A sean-nós-inspired koan to the 214 bus wishes a fiery death on a former lover, janky Corkonian post-punk gives way to a swift sonic beating about sending troublesome youngfellas away in ‘Tintin Haircut’, and a one-note bassline forms the foundation of snarling critiques of musical convention on The Bass — but it’s on Apparition, wrought from grief, tumult, hurt and healing, and as texturally vast as the sky above the city, that the band’s vision and potential are revealed.
This isn’t hype — keep your ears peeled for these ‘five feral women, making horrible noises’.
CAOILIAN SHERLOCK -TEENAGE JESUS (LP, SELF-RELEASED)
Nearly two decades of the push and pull of life as a musician, gig promoter and artistic facilitator have thankfully done little to dim the light of Leeside institution Caoilian Sherlock, from relentless gigging with The Shaker Hymn, to frankly heroic work done for the city as part of Quarter Block Party, The Good Room and other live-event ventures.

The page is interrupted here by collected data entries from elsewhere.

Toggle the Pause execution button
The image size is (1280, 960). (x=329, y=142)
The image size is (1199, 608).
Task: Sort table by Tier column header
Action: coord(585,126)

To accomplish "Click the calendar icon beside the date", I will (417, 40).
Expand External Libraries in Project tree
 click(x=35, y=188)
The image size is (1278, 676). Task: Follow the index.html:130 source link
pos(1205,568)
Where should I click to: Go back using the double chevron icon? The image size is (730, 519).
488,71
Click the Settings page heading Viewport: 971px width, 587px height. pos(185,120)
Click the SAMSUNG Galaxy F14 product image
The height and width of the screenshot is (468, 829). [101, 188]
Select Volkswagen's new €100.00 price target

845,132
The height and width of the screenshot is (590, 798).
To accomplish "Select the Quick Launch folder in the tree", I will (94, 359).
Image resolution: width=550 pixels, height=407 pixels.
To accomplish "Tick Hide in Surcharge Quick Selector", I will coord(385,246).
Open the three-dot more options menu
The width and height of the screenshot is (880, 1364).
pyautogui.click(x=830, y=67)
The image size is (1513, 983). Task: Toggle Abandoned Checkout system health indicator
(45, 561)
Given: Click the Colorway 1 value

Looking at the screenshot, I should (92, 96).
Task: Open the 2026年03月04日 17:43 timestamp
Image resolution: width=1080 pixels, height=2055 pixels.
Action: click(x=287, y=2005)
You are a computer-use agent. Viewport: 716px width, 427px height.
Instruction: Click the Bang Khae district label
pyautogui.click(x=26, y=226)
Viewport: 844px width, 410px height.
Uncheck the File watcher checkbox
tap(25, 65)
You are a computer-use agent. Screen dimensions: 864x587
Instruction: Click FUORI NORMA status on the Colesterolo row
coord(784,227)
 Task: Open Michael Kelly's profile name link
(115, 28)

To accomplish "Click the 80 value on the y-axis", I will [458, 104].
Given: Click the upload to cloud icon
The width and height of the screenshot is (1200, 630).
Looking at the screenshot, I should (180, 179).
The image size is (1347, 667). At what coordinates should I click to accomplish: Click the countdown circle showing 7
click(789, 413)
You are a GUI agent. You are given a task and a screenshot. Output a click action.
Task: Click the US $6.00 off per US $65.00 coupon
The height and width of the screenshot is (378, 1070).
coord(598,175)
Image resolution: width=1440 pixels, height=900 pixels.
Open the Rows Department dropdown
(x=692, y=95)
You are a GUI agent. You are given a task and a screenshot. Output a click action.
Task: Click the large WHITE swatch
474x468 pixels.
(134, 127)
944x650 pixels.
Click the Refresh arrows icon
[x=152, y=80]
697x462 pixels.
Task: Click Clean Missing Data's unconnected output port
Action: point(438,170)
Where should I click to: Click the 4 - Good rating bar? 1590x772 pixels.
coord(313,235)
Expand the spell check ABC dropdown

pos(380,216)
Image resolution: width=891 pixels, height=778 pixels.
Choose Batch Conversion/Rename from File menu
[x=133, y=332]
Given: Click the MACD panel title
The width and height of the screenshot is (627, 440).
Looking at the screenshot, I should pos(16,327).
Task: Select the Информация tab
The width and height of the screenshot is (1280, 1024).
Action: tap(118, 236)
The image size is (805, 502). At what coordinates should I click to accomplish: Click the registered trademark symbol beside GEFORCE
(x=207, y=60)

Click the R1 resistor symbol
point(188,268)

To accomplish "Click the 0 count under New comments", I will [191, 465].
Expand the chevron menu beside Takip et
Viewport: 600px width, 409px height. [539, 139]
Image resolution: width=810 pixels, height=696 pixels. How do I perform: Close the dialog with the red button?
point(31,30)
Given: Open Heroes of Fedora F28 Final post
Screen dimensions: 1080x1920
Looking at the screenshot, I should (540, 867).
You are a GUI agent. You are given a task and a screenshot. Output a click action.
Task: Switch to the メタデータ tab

His debut long-player under his own name was a while in the making, too, but no more succinct a summary of his creative raison d’etre there could be — Sherlock’s voice is a permanently lovelorn swoon, joined ably by vocal collaborator Leah Hearne, while his lyrics wrestle endlessly with the nature of existence in modernity, and the seemingly mid-generational plight of the ‘elder millennial’ archetype — making for a listen that’s sweet and profound in equal measure.
MOSSY -1990 (EP, SELF-RELEASED)
Part of the trouble is making a list of records themed around a city, or a year, is the value-judgement that happens nearly despite yourself - how do you narrow down what great young bands like Pebbledash, The Cliffords, Iris, and Mirrors are accomplishing, working, jamming and building their own layer of something great on their doorstep?
So take this particular recommendation of Northside dream-poppers Mossy’s debut extended-player as your cue to lend your ear to an emerging generation of bands and artists in the city - there’s plenty of the joys, hurts, and anxieties of youth across its four-track running time, from the layered haze of Trouble, to the deftly-sprinkled hope of Subbuteo, and its various nods to post-punk, shoegazing and indie-pop could only fail to warm the coldest of music-nerd hearts.
In the hands of bands like these, the city’s eclectic and idiosyncratic sonic legacy becomes part of an exciting future.